=== WHAT YOU HAVE TO DO ===
What is wanted is the line holding "Click into the Default bid input field" and every later line through the end of the entries, set down exactly.

(Stored items)
※ ※ ※

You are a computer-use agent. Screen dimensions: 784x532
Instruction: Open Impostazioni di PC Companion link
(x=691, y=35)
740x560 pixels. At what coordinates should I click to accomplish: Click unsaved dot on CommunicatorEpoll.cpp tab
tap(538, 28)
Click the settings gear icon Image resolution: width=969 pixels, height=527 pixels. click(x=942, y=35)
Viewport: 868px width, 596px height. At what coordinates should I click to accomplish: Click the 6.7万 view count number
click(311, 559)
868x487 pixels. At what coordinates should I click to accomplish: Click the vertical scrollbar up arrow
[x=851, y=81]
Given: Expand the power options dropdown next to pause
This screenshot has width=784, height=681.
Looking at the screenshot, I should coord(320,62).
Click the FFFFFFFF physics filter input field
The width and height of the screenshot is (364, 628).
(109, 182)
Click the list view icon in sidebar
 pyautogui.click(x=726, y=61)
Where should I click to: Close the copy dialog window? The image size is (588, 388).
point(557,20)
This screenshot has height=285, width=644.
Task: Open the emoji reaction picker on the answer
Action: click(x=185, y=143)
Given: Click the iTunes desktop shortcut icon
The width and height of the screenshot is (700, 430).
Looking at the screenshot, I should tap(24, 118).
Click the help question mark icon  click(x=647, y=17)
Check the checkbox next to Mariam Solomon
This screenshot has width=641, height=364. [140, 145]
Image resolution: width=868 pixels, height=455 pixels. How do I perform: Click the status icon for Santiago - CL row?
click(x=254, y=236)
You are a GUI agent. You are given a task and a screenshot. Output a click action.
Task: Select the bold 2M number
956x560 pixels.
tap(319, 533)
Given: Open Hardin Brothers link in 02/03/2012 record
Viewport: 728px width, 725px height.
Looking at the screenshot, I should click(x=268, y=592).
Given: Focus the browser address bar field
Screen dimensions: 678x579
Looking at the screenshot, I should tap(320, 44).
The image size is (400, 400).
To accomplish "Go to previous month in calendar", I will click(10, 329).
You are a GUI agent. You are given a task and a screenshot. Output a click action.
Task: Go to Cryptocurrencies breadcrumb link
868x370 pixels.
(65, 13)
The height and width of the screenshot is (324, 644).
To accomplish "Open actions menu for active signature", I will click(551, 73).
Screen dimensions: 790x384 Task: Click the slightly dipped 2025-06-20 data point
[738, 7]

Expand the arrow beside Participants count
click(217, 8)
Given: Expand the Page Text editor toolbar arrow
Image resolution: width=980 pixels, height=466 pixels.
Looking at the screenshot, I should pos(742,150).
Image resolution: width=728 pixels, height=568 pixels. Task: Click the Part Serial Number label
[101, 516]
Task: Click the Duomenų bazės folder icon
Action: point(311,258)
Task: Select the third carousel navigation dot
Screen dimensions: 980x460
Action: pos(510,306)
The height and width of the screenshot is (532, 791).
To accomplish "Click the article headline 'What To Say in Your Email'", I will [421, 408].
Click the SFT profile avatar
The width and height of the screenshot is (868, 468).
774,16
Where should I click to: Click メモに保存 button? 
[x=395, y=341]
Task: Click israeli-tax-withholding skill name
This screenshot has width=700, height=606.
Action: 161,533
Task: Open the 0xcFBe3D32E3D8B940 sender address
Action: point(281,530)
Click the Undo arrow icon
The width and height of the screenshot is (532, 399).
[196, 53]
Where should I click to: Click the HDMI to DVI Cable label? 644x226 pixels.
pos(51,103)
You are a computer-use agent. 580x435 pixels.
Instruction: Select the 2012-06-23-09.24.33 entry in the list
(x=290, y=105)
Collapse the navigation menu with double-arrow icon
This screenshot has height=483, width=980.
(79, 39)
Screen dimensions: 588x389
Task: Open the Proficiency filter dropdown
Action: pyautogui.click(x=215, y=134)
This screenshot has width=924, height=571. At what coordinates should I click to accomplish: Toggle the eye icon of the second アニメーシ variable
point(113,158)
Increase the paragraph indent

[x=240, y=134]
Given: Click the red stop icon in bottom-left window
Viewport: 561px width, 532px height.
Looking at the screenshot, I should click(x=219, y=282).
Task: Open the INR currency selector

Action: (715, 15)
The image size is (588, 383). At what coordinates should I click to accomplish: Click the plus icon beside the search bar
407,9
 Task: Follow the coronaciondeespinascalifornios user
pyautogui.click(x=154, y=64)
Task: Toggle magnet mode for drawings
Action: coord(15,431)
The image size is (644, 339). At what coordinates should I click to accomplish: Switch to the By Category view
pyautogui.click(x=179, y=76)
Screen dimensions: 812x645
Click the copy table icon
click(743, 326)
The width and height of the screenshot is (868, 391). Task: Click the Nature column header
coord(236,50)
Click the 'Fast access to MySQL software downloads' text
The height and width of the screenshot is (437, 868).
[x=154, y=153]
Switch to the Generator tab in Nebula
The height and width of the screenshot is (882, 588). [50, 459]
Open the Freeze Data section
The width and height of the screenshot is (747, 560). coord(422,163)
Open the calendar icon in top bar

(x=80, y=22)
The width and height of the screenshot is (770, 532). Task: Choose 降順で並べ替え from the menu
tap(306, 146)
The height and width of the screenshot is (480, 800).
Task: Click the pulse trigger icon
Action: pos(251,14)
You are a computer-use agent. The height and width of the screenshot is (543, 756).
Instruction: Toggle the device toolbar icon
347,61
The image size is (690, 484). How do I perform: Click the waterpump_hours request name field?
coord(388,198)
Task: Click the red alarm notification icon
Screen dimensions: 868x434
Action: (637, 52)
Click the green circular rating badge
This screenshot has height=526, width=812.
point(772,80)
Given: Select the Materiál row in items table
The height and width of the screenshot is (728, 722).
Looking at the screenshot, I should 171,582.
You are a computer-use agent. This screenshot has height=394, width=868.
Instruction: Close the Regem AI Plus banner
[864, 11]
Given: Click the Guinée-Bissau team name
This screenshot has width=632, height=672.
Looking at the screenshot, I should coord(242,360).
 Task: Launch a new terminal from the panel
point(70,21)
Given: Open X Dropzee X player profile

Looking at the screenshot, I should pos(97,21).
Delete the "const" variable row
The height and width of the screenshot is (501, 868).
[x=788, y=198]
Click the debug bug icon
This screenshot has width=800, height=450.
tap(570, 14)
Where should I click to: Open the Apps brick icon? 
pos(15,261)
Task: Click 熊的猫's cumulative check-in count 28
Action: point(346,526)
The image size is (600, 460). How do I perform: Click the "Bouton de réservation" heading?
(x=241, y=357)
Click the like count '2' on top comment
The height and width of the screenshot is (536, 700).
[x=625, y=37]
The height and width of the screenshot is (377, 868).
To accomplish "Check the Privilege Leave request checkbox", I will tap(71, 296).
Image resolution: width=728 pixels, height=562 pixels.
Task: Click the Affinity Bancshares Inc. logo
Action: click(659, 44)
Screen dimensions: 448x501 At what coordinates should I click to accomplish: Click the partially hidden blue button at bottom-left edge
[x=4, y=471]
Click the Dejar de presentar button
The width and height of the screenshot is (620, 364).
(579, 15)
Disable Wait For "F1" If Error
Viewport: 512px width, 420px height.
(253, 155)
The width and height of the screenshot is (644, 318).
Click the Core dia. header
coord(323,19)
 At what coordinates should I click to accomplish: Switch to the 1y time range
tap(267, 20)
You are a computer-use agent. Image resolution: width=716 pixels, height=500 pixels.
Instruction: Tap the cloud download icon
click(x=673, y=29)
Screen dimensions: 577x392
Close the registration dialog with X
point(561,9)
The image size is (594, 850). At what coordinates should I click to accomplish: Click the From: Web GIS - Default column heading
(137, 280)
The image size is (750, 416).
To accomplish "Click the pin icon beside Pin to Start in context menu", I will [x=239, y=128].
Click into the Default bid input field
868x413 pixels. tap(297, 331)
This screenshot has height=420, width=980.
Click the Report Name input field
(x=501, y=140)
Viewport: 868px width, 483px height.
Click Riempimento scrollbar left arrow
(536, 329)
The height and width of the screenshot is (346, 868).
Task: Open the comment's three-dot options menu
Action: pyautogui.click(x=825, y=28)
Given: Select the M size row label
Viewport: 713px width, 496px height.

※ ※ ※

=== TASK SOLUTION ===
Click into the Default bid input field
868x413 pixels. tap(297, 331)
This screenshot has height=420, width=980.
Click the Report Name input field
(x=501, y=140)
Viewport: 868px width, 483px height.
Click Riempimento scrollbar left arrow
(536, 329)
The height and width of the screenshot is (346, 868).
Task: Open the comment's three-dot options menu
Action: pyautogui.click(x=825, y=28)
Given: Select the M size row label
Viewport: 713px width, 496px height.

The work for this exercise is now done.